WordOfMathBias (2016)

(Img source: https://www.memo.tv/works/wordofmathbias/)
I see this artwork as a direct confrontation of the “ethical and social dimension of AI” which takes a critical stance on the objectivity of statistical AI with vectorizations of reality. This artwork utilized the Google Word2Vec model, translating words into numerical vectors like “king – man + woman = queen”. This illustration revealed the deep-seated gender and racial biases which AI has learned from its training data, where the data shapes reality into a biased mind.
Yet, the most powerful of this work is that it serves a real-world example of the “Clever Hans” effect regarding the uncertainty of what a model has actually learned. The model association of men with careers and women with domesticity are not errors” but a direct reflection of the biases presented in the corpus of the text the model was fed, linking back to the “intentional agency” where Akten critiques the idea of these algorithm as a neutral creator instead of exploding it as the product of its environment, suggesting even this sophisticated AI models is shaped by the “systems of myth and meanings structuring our imaginations”.
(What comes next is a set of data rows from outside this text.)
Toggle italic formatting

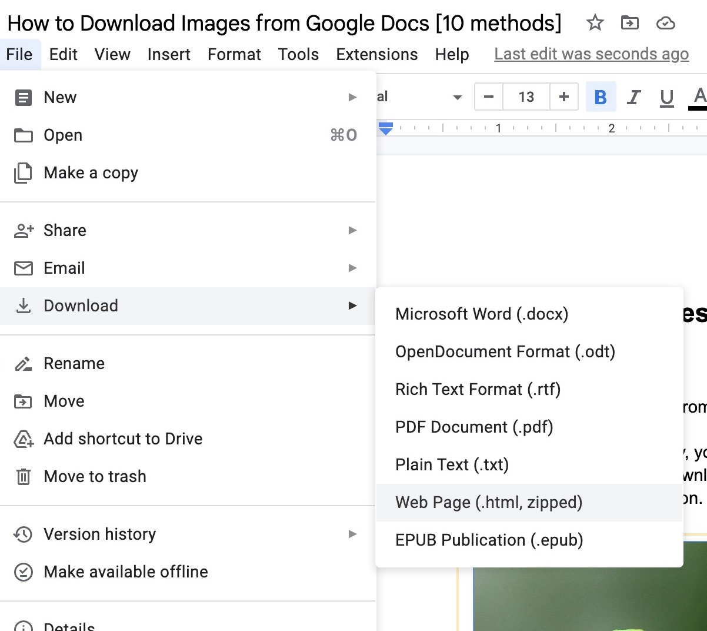click(x=634, y=97)
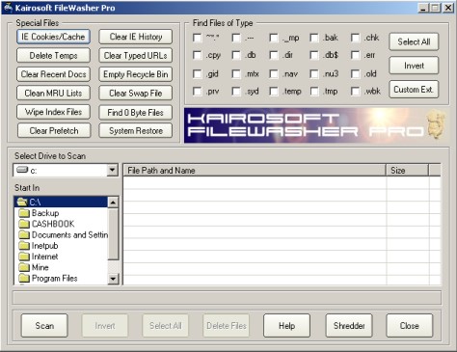This screenshot has height=352, width=457.
Task: Select the Backup folder icon
Action: pos(24,213)
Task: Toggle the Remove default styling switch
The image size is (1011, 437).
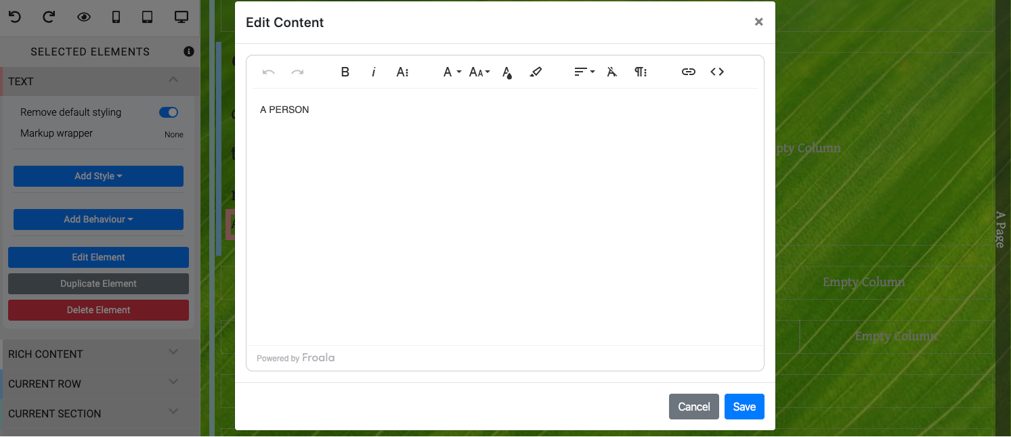Action: point(169,112)
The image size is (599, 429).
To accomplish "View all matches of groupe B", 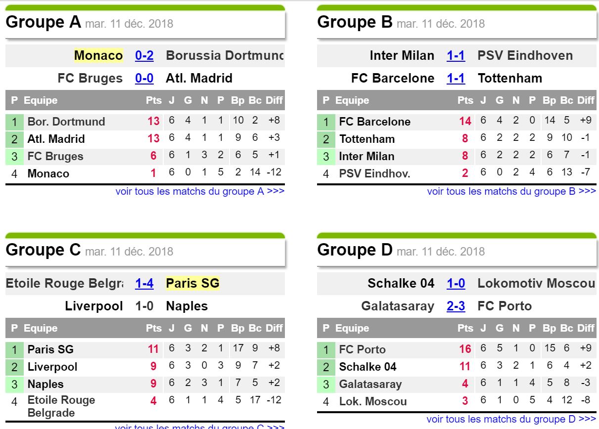I will tap(511, 191).
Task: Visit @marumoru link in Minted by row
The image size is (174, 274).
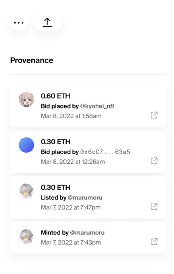Action: click(x=87, y=233)
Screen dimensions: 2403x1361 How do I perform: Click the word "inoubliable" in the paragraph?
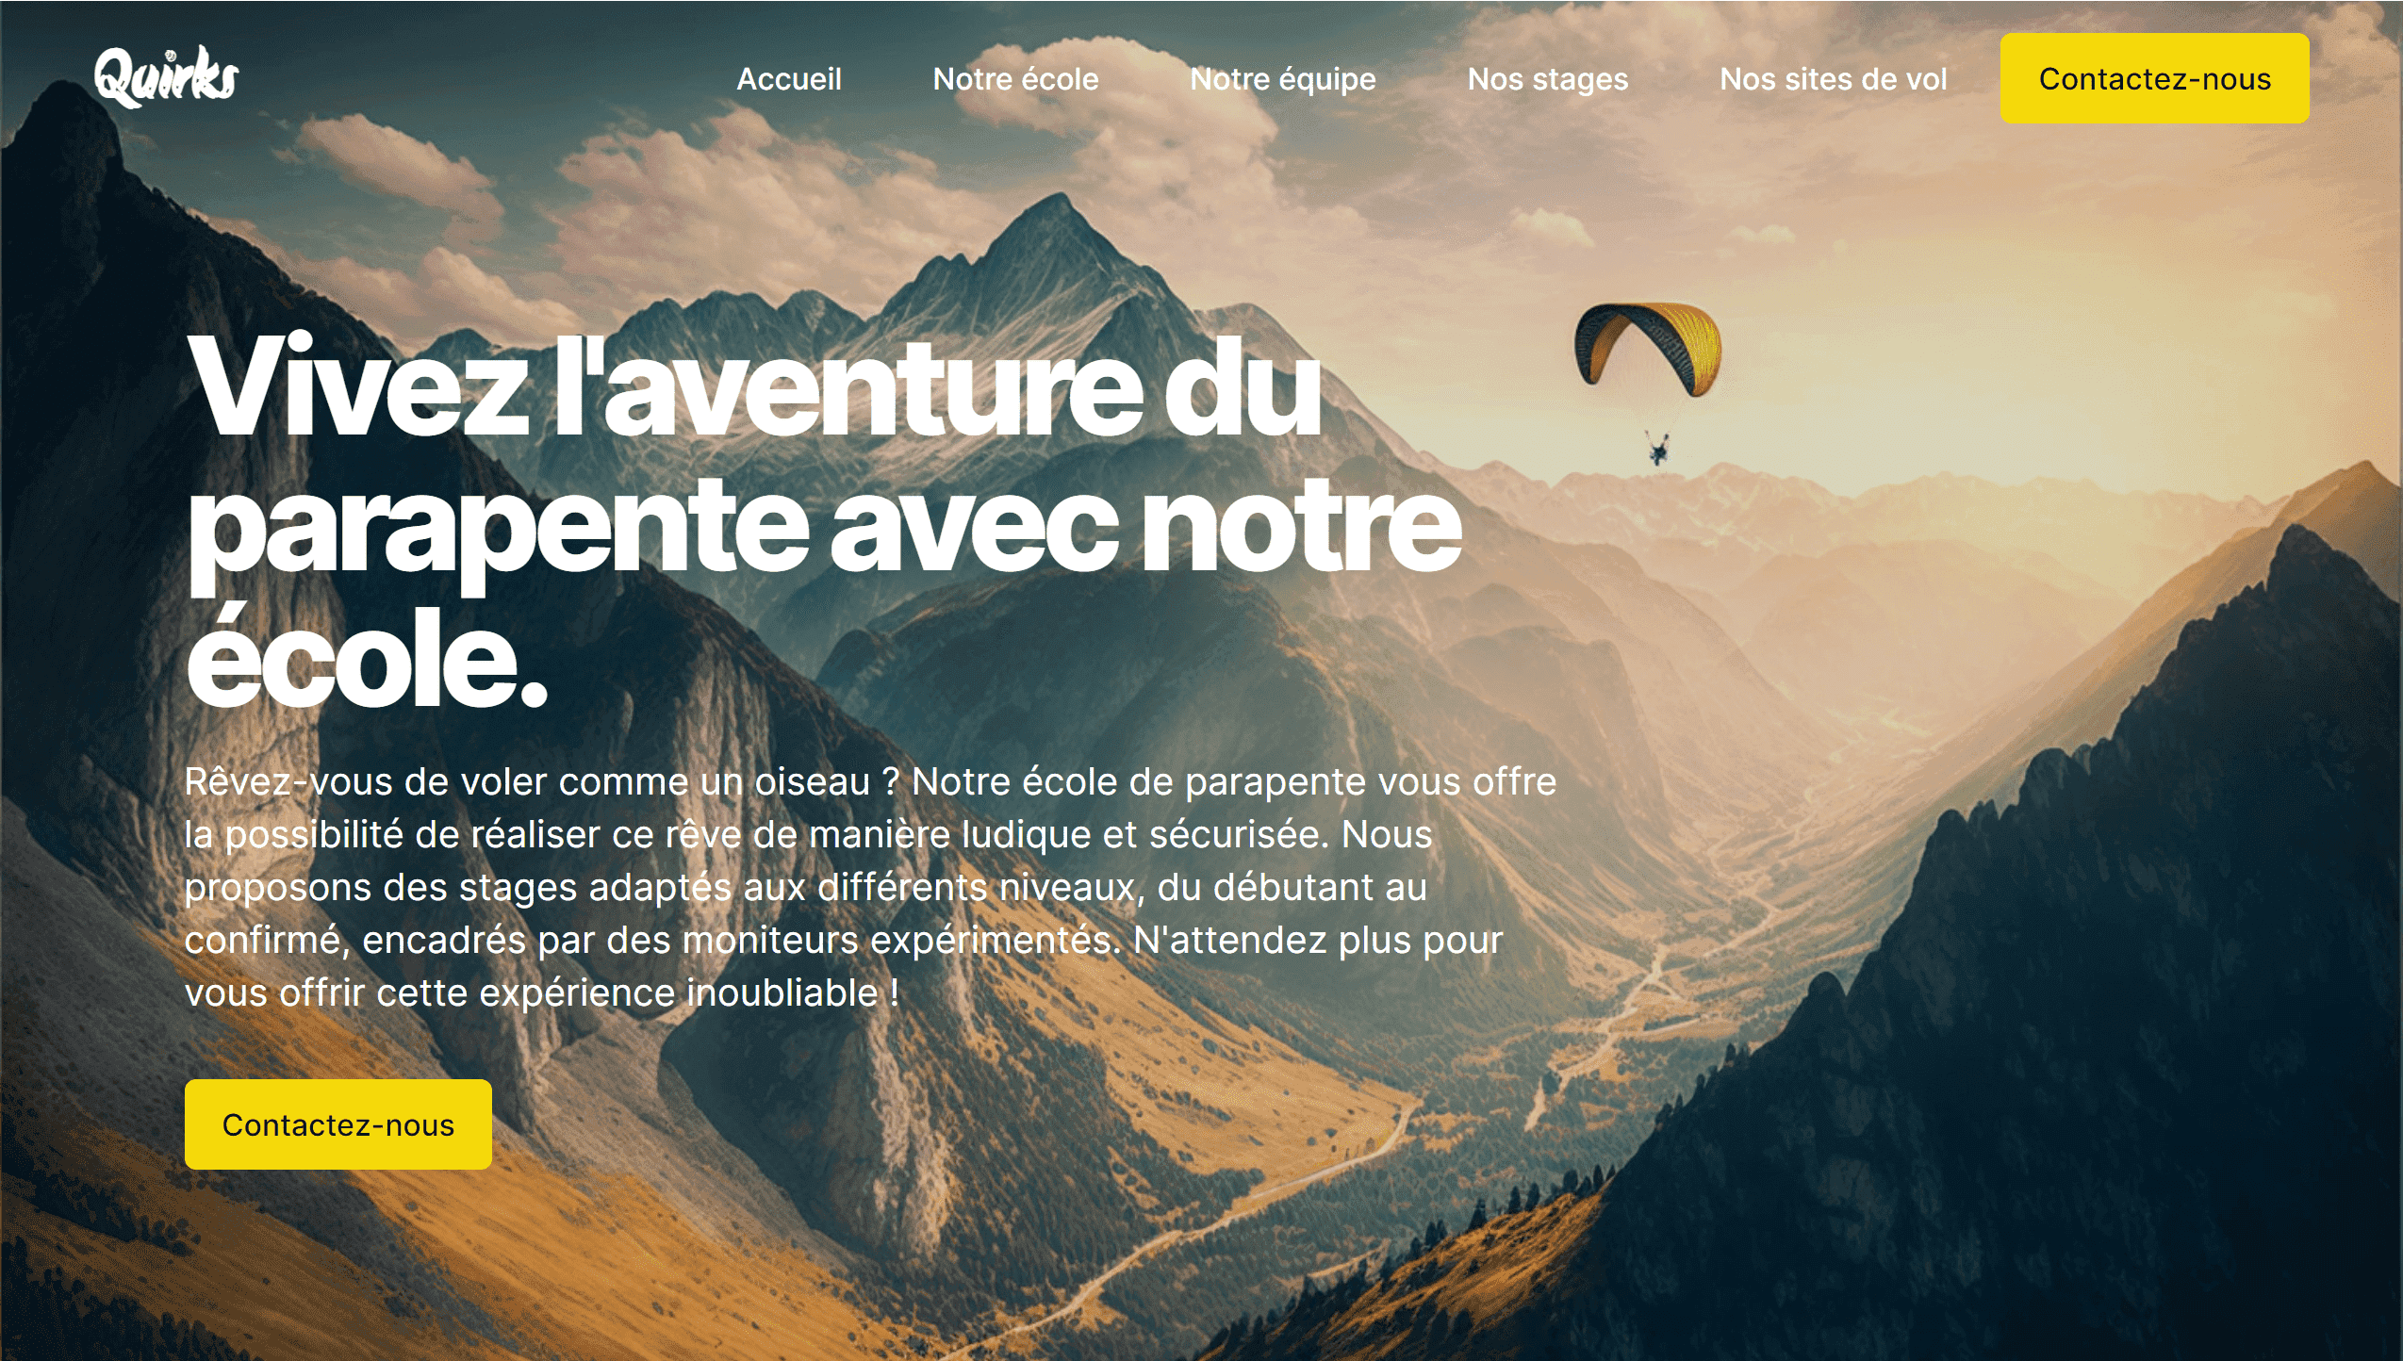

We are made of star dust (2017)


(Img source: https://www.memo.tv/works/we-are-made-of-star-dust/)
Unlike the WordOfMathBias revealing the hidden logic behind AI models nowadays, this work “We are made of star dust” make the process of machine perception of our reality poetic and more of a interactive experience similar to the “Learning to see: Gloomy Sunday (2017)” that was discussed in the lecture. The AI for this work was trained exclusively on specific datasets of images from Telescope, using it to interpret a live feed of our everyday objects. This installation visualized the AI’s “period eye” perception of historical and cultural context, but in this work by a curated dataset.
This work in fact raised a question that I was thinking, is AI discovering the “true’ form of the objects” or is it imposing its limited pre-trained knowledge of the objects with the concept of pattern discovery vs pattern imposition? Akten suggests the latter as his opinion which any form of intelligence, whether it is human or AI, in fact perceives the world through a filter of prior experience. I think this is more than simply Turing test’s of simple imitation game, but instead a more philosophical understanding of “hard problem of consciousness” regarding the subjective experience of “seeing”.
Conclusion
My reflection of these works is rather claiming the AI as an autonomous creator, the artists should instead curate conditions under which it operates to reveal things new about both the machine and ourselves. I think the most critical concept is while we are developing the increasingly complex AI, we are still required to be critical on the values embedded with these AI and conscious of how they shape our own perception of the reality.